If I had to describe dad in a single word, it would be proud. He wouldn’t necessarily show pride in his own achievements--it was a pride that showed in how he spoke about his family and his friends. It was rare for my brother and me to directly hear praise from dad but later we’d learn from others how Dad never stopped bragging on our accomplishments. From us being embarrassed by listening to Dad recite Mikeal’s and my achievements to near strangers to those he’d harangue with stories and pictures of his granddaughters, dad was proud of his family. In return, I’d hear story after story of his hunting and fishing adventures with friends and neighbors.
I could spend hours describing dad’s vast and varied interests, but that would only be slightly shorter than one of his legendary phone calls. I always remember looking at my phone, seeing his number and wondering, hoping, I had enough time to listen to whatever was going on in his world. It never seemed to fail that there wasn’t enough time to talk about everything that was on his mind. And that’s just the way it was. Maybe it was for the best that we kept running out of time. I always knew we could start again and that there would always be something to talk about.
I’m not sure I’ll ever fully grasp how dad seemed so simple, but could know so many things. No matter the questions I had, I could always go to him. He paid attention, learned, researched, and apparently, never forgot a damn thing. Dad had a quest for knowledge that we should all learn from. Sharing that acquired knowledge and passing it on was important to dad. He never came right out and said it, but his actions spoke volumes. He didn’t stop his teachings with Mikeal and I, he continued on after we had left to lead our own lives. He’d dole out liberal doses of his knowledge to his farm hands and close friends that spent any amount of time with him.
Whether it be learning and dreaming about fish farming (do you know how many ponds our farm has…), to planning out a cruise to Alaska, or wanting to hot rod an old truck with his son; dad loved to plan out his dreams and stockpile them for when they could become reality. He was never short on plans for the future. I think that’s why it’s so hard to believe he’s gone. How can a man who still had so many big ideas, plans, and dreams leave so suddenly?

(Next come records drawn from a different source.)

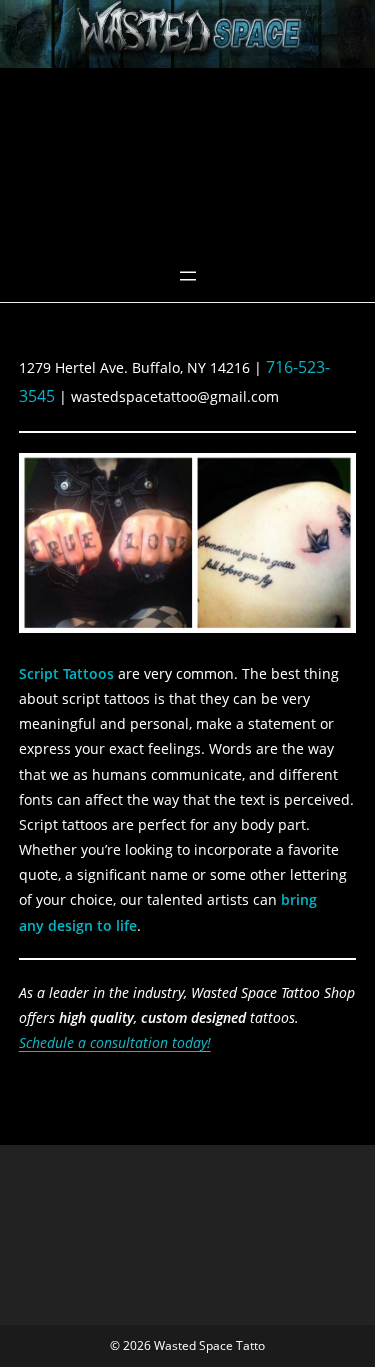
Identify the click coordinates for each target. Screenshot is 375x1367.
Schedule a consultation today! (115, 1042)
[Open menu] (188, 276)
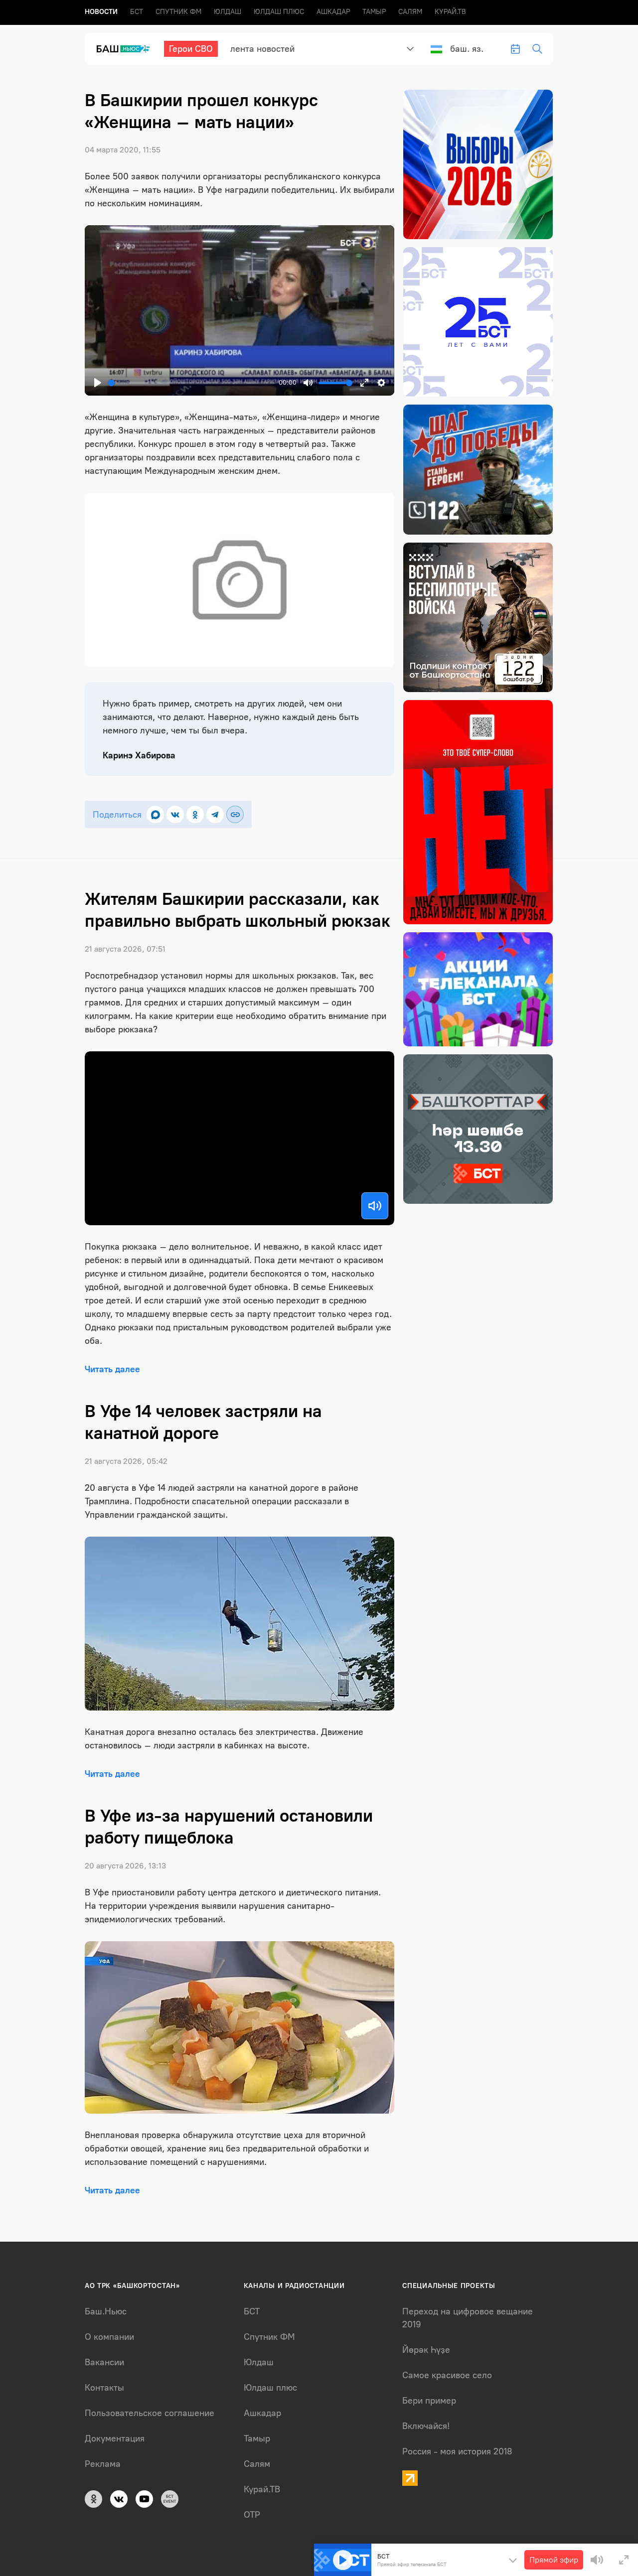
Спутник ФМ (178, 11)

Dad was living his biggest dream. Being on the farm with mom was his not only his reality, but his dream turned true. He loved the land and all that came with it. Fishing, hunting, farming, and just being in the country; that’s where dad belonged. Dad’s physical abilities altered how he had to enjoy the farm, but he lived every day to do what he could with what he had. With mom by his side, he wasn’t about to slow down or dwell on the limitations he’d been dealt.
From all the people who knew dad, I think we could fill a book with his one-liners, puns, and crazy stories that he’d concoct. Over the years we’ve heard it all from Put-offs, Sasquatch’s dog, cats with bobcat disguises, zombie possums, or lines about cows being Moo-rooned when the river would flood. Our dad had a joke for every occasion. Seeing his granddaughters roll their eyes whenever one of us busts out with a silly saying or corny joke may end up being dad’s best joke of all.
My brother and I are reflections of dad. The lessons he taught and instilled in us are present in our everyday lives. We’ve each taken parts of him and used those in becoming who we are. With each of our accomplishments, whether big or small, I know dad will still be proud.